Required work:
Which lines below hold the word "height"? Report each one.

(Data entries)
┄┄┄┄┄┄
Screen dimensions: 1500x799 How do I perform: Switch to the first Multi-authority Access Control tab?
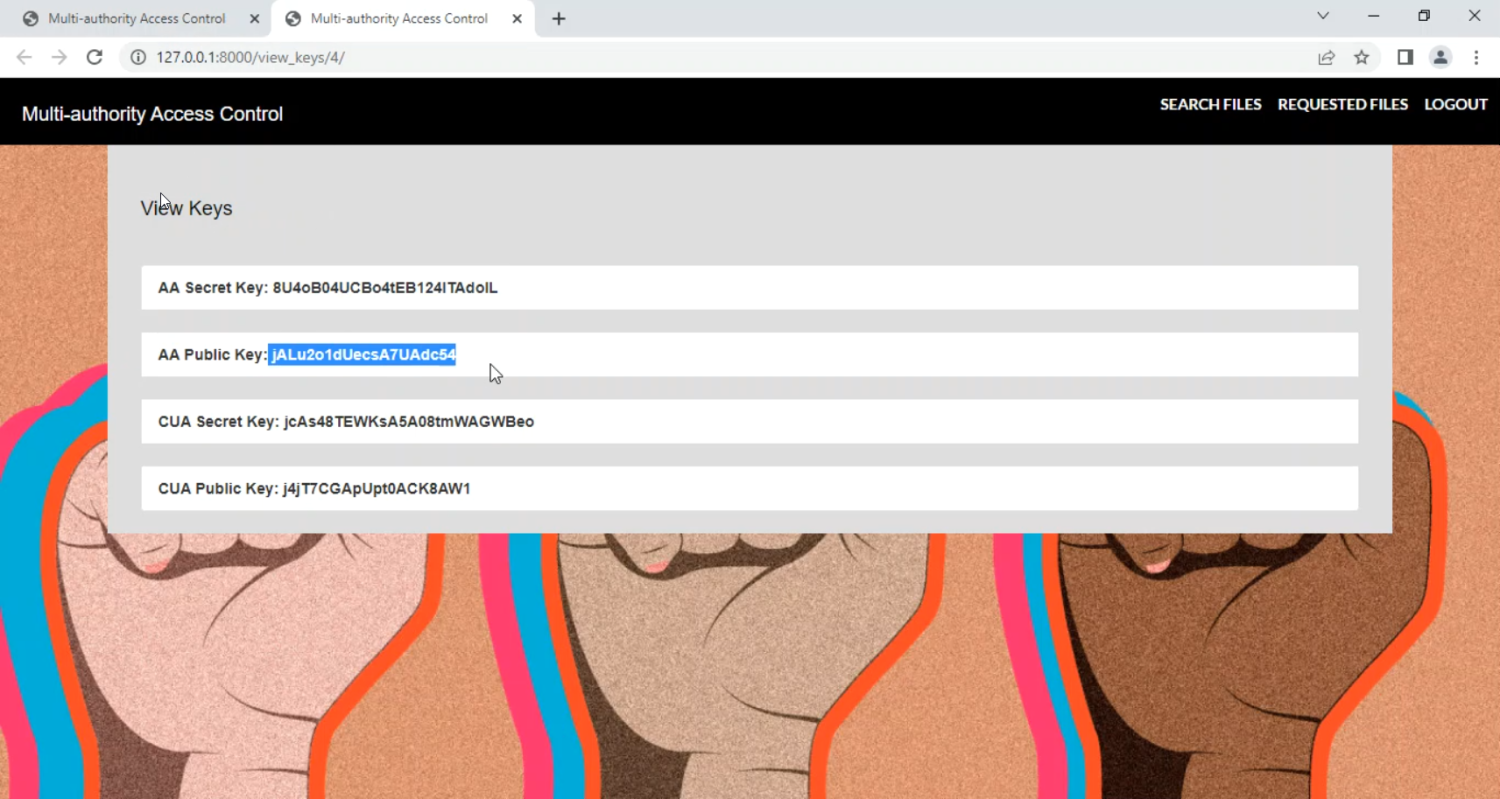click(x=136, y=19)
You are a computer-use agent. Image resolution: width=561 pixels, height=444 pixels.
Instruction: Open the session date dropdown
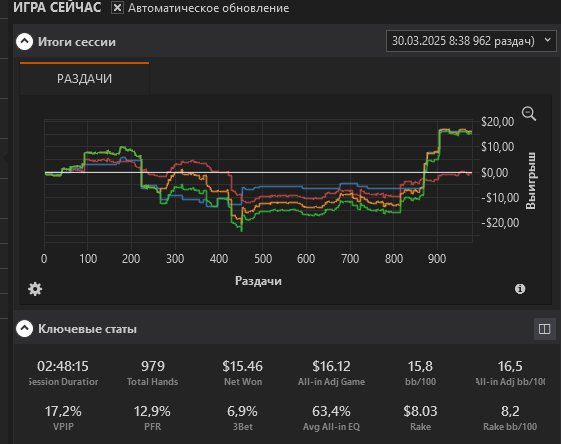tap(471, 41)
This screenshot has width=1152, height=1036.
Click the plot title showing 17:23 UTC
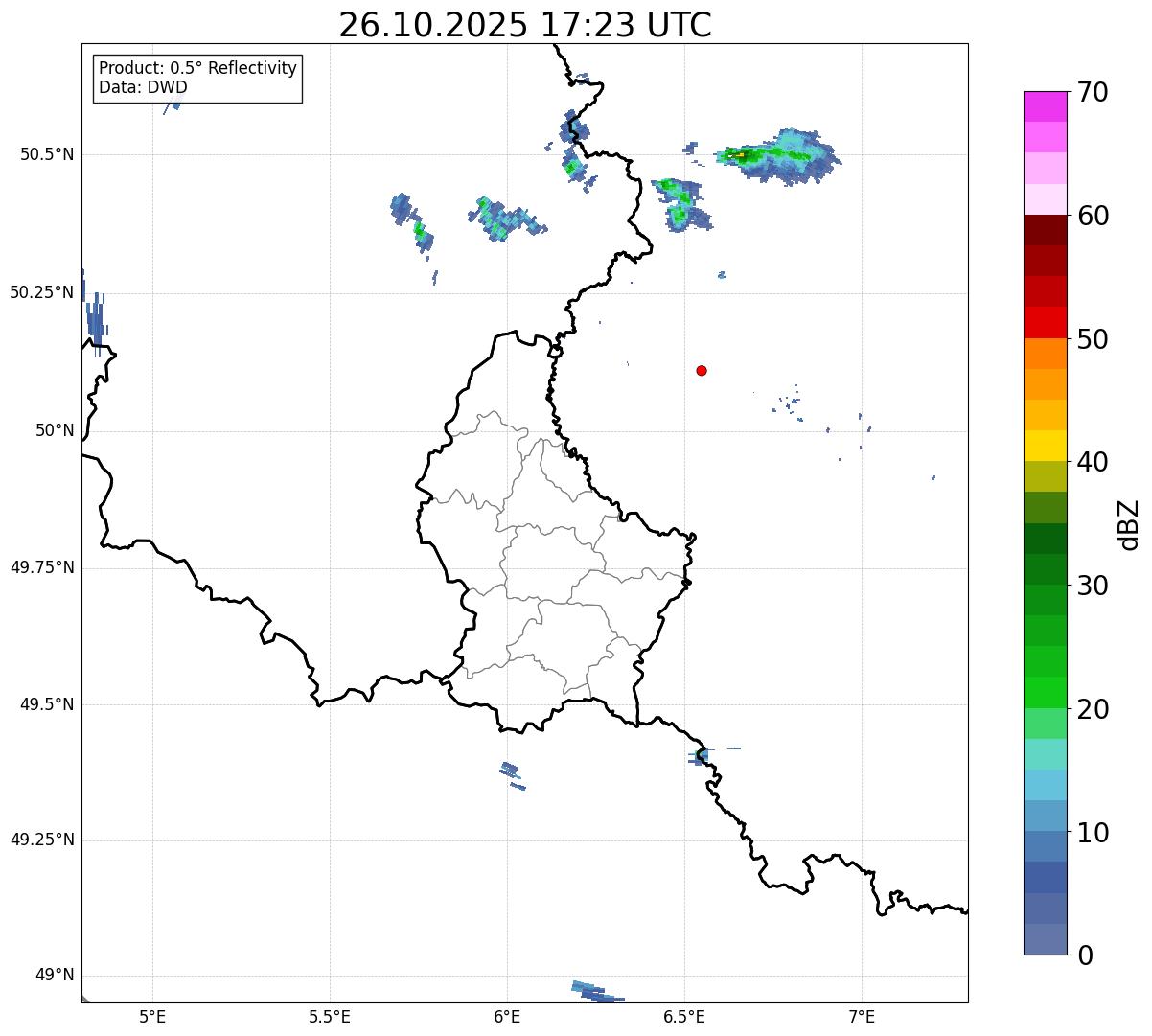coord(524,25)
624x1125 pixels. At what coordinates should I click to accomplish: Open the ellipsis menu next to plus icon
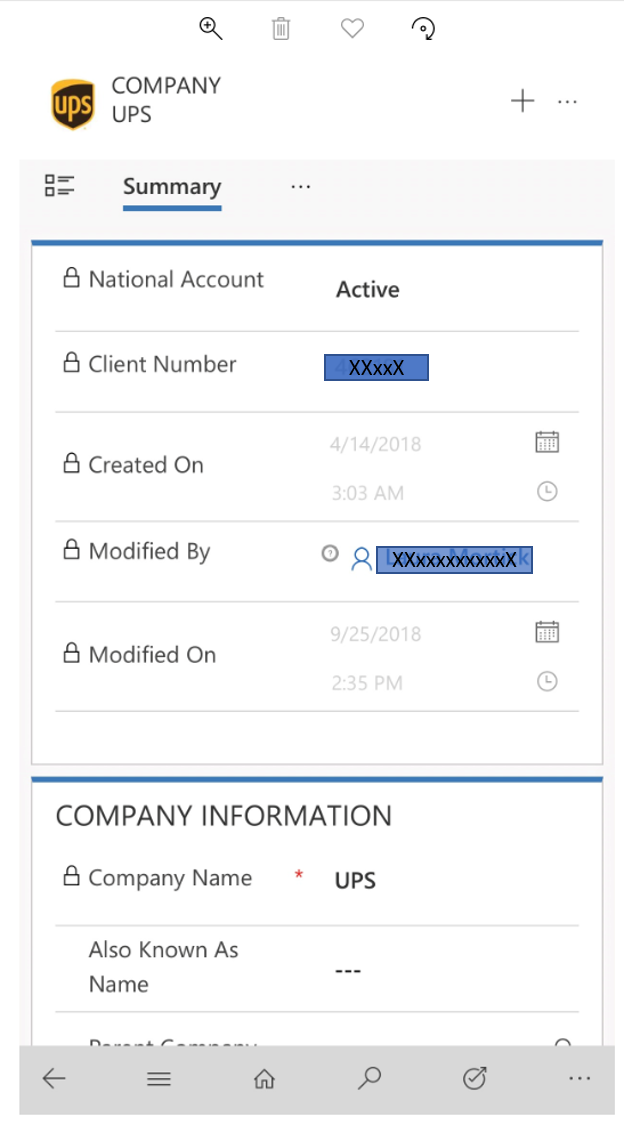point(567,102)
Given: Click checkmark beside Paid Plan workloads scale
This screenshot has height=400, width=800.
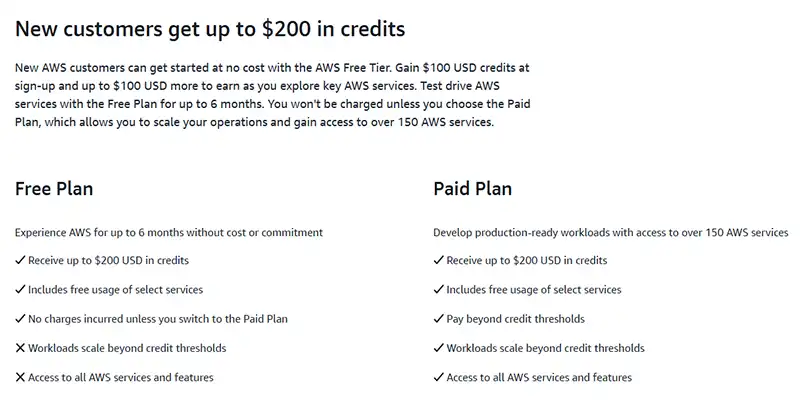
┄┄┄┄┄┄
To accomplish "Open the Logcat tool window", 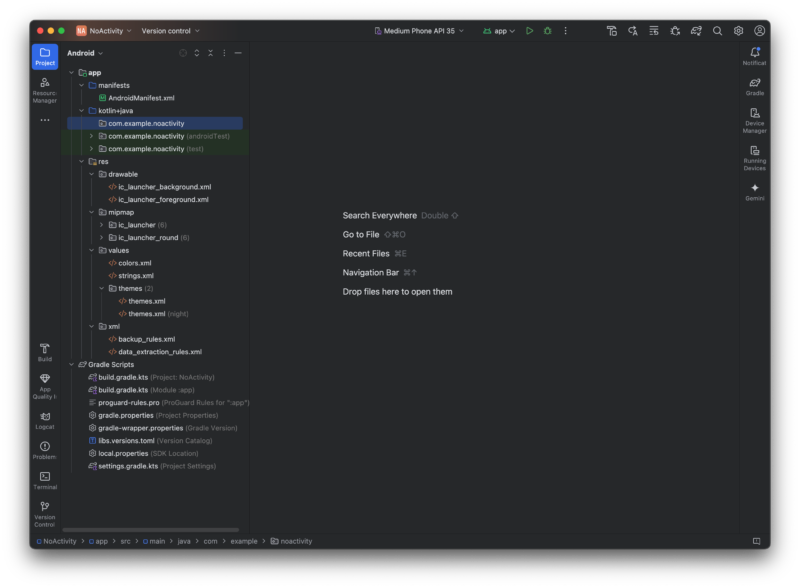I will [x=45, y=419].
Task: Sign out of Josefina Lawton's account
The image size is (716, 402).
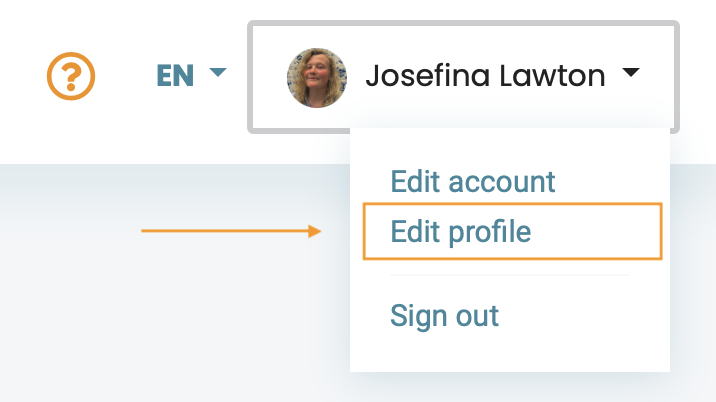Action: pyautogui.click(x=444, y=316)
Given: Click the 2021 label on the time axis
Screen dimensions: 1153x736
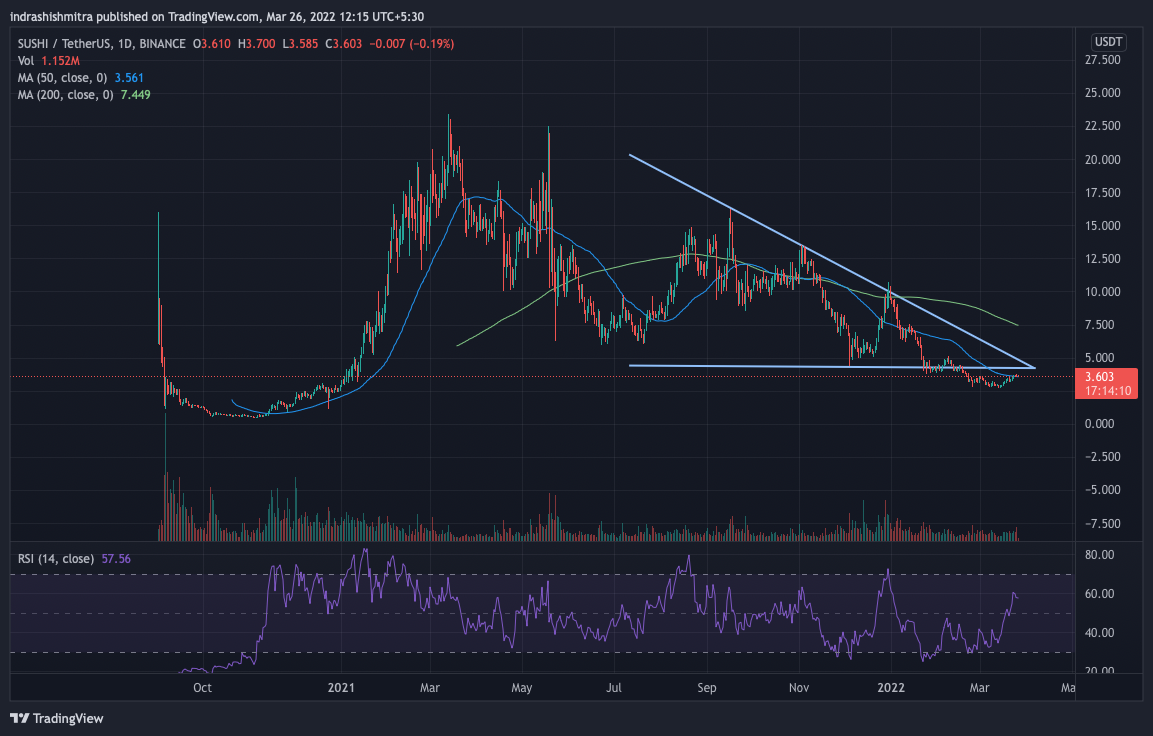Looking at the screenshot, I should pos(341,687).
┄┄┄┄┄┄
Answer to the problem:
You are a computer-use agent. Image resolution: width=561 pixels, height=444 pixels.
This screenshot has width=1152, height=1036.
This screenshot has height=400, width=800.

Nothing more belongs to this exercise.